Mr. Bush said Tuesday that a top priority in his final days in office is to help Mr. Obama get ready to govern. “We care about him,” he said in an interview with CNN. “We want him to be successful, and we want the transition to work.”
A spokeswoman for Mr. Obama’s office said she had no comment. But other Democrats working with the transition said they appreciated the Bush team’s efforts. “This doesn’t absolve the Bush administration of some of their judgments they’ve made over the years, but this is the right thing to do,” said a Democrat close to the transition who did not want to be named to avoid alienating the team. “This is when enlightened self-interest works.”
Mr. Cressey, who has been a critic of Mr. Bush’s national security policy, said: “I give them a lot of points for doing this. There could be zero down time for the new team coming in.”
The attention to national security in this postelection interim period stems in part from the recognition that terrorists have struck during moments of flux in national leadership before. Al Qaeda’s first attack on the World Trade Center in 1993 came weeks after Mr. Clinton was sworn in. A series of bombings on a Madrid commuter train system in 2004 came three days before national elections. And an attack on a Glasgow airport in 2007 came days after Prime Minister Gordon Brown took office in Britain.
Here in the United States, the Department of Homeland Security declared the fall election and transition a period of heightened alert because of the concern. Under the authority granted by intelligence legislation Mr. Bush signed in 2004, the government has processed security clearances for Obama transition officials earlier than ever before and Mr. Obama has named his top nominees faster than any other modern president-elect.
Beyond terrorism, Mr. Obama could face an early unexpected international test on any number of fronts, as his running mate, Joseph R. Biden Jr., predicted on the campaign trail. During the transition between the administrations of the first President Bush and Mr. Clinton, a humanitarian crisis in Somalia prompted Mr. Bush to send United States troops to intervene.
While Mr. Obama’s national security résumé is relatively thin, many members of his national security team come with deep experience. He is keeping Defense Secretary Robert M. Gates and has tapped Gen. James L. Jones, a retired NATO supreme commander, as national security adviser.
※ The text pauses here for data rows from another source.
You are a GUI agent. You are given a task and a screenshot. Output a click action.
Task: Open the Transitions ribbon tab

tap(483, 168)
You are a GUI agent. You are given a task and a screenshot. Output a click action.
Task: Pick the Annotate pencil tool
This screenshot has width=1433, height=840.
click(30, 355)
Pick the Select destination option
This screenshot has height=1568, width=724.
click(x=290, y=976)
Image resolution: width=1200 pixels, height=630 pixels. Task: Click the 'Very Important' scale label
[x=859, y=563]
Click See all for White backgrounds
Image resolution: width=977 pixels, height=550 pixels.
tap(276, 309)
Yet returning Clinton veterans have not been in government since Sept. 11. There was no Department of Homeland Security then, no director of national intelligence. The world has changed, and so have the structures to cope with it.
And there are things that cannot be put in a briefing or memorandum. James Jay Carafano, a national security expert at the Heritage Foundation, said much of the apparatus of government would know what to do in the event of a crisis. The real test for Mr. Obama will be projecting leadership.
“For a president thinking about crisis management,” Mr. Carafano said, “the most important thing is not decision making, it’s public relations.”